Speaking to top business leaders during the second day of the Dialogue on Economy organised by the Pakistan Business Council (PBC), Ahmad said Pakistan’s “growth plan is missing” and urged all stakeholders to move towards an export-led growth model to reduce reliance on protectionist measures and subsidies.
Ahmad criticised the country’s current taxation structure, saying businesses were unfairly targeted because they were already within the tax net.
“We have made a mess of our fiscal situation. The only thing we can think of is taxation, and you are the easiest prey because you are already in the net,” he said. He confirmed that the government was seriously considering major tax reforms, including:
- Reducing corporate tax from 29% to 25%
- Abolishing the 10% super tax
- Ending the 15% inter-corporate dividend tax
- Eliminating inter-corporate income tax
- Bringing the effective tax burden, currently above 50%, to a sustainable level
- Cutting sales tax from 18% to 15%
His remarks echoed recent reporting that the government may also reduce the maximum individual income tax rate from 45% to 25%. Calling the current 11% interest rate “unsustainable,” Ahmad urged monetary authorities to align policy with the declining inflation trend.
“Interest rate must also be reduced. Monetary policy must reflect ground reality,” he said. He warned that Pakistan’s shrinking fiscal space, circular debt in the energy sector, and exchange-rate misalignment had created a “pain cycle” that must be broken.
The SIFC official stressed the need for a market-oriented exchange rate, saying artificial interventions distort the economy. “We need a pragmatic, competitive, market-oriented framework — while keeping our vulnerabilities in mind,” he said.
Ahmad warned that Pakistan’s consumption-driven and debt-reliant model had repeatedly forced the country to seek external bailouts. “The choice is between an export-led and an import-substituting model.

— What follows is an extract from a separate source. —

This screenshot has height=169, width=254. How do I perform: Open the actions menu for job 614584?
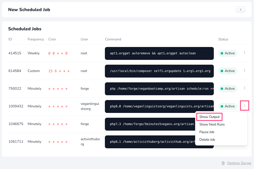coord(244,71)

Everybody understands that the export road is the solution,” he said.
He urged the business community to shift focus towards exports instead of depending on protection and fiscal incentives. “If we want export-led growth, we must prioritise incentives that support exports, not protections that distort the economy.”

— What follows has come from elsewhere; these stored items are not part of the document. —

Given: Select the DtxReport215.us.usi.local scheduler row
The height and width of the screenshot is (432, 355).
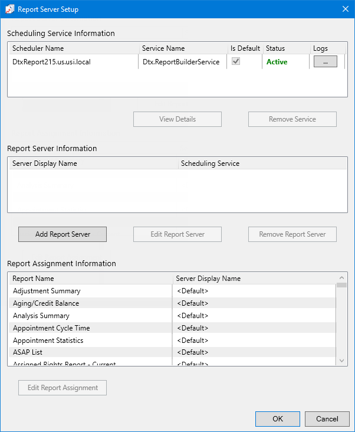Looking at the screenshot, I should pyautogui.click(x=51, y=62).
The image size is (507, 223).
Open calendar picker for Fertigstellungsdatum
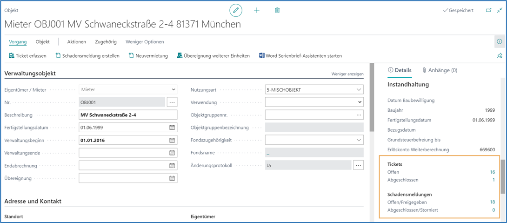point(172,128)
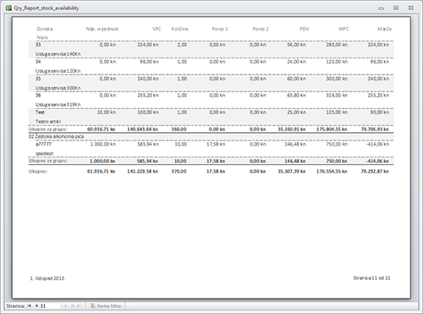Close the Qry_Report_stock_availability window
This screenshot has width=423, height=314.
pyautogui.click(x=411, y=8)
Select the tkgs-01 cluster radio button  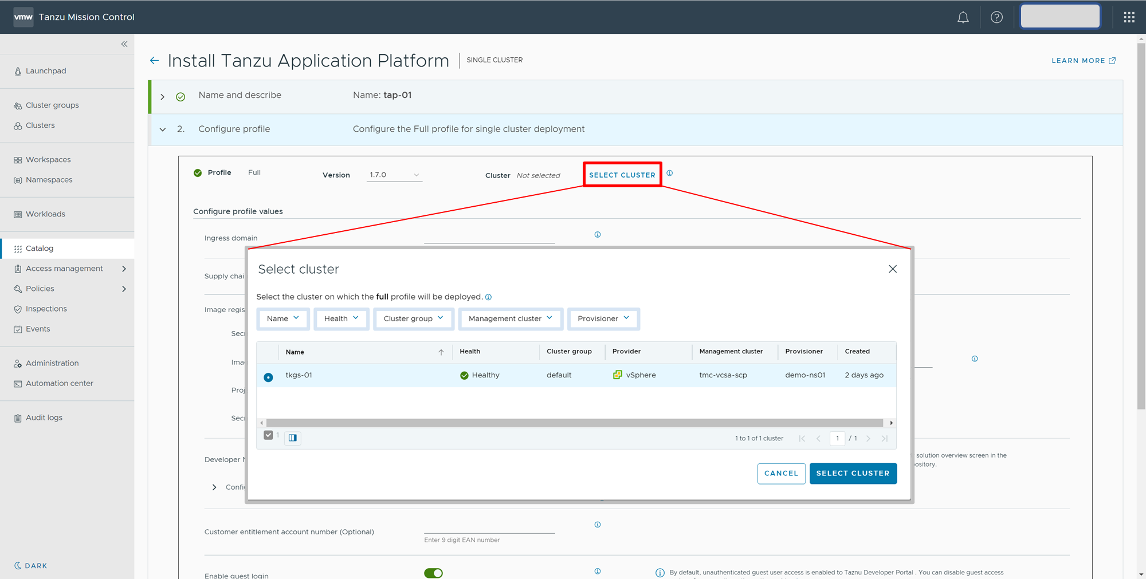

Ahmad criticised Pakistan’s business elite for investing their profits abroad rather than reinvesting locally. “Pakistani capital earned from Pakistan finds its final destination in the UAE, London, Singapore and New York,” he said. “Hardly anything earned here is reinvested here.”
He added that foreign direct investment (FDI) remained stuck at around $1.2 billion, partly because local investors were not confident enough to invest domestically. “Until our own business community invests in Pakistan, foreign investors will not.”

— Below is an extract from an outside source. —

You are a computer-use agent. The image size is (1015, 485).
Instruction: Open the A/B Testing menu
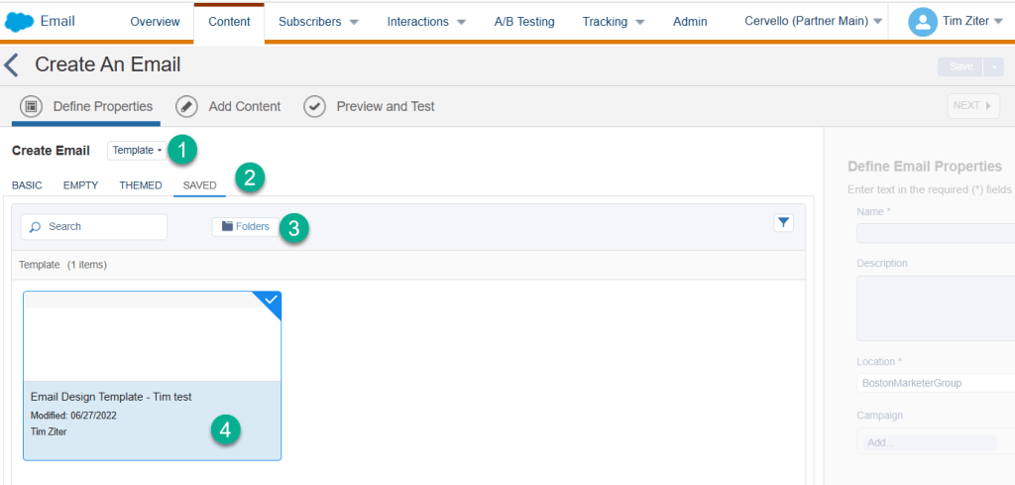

He said FDI should be doubled to $2.5 billion, but stressed that Pakistan should welcome investment only in export-oriented sectors.
Investment in consumption-heavy sectors — particularly power — had led to profits being repatriated abroad rather than strengthening Pakistan’s economy, he said.
Ahmad said Saudi Arabia sought a single-window mechanism for investment, leading to the formation of a dedicated forum under the government-to-government framework. The SIFC, he said, had since narrowed its mandate to identifying foreign investment projects, steering policy corrections, and facilitating businesses.
He also pointed out that Pakistani investors were increasingly investing in Egypt and Saudi Arabia, noting that footballs made by Pakistani companies for the FIFA World Cup would soon bear the label “Made in Saudi Arabia.”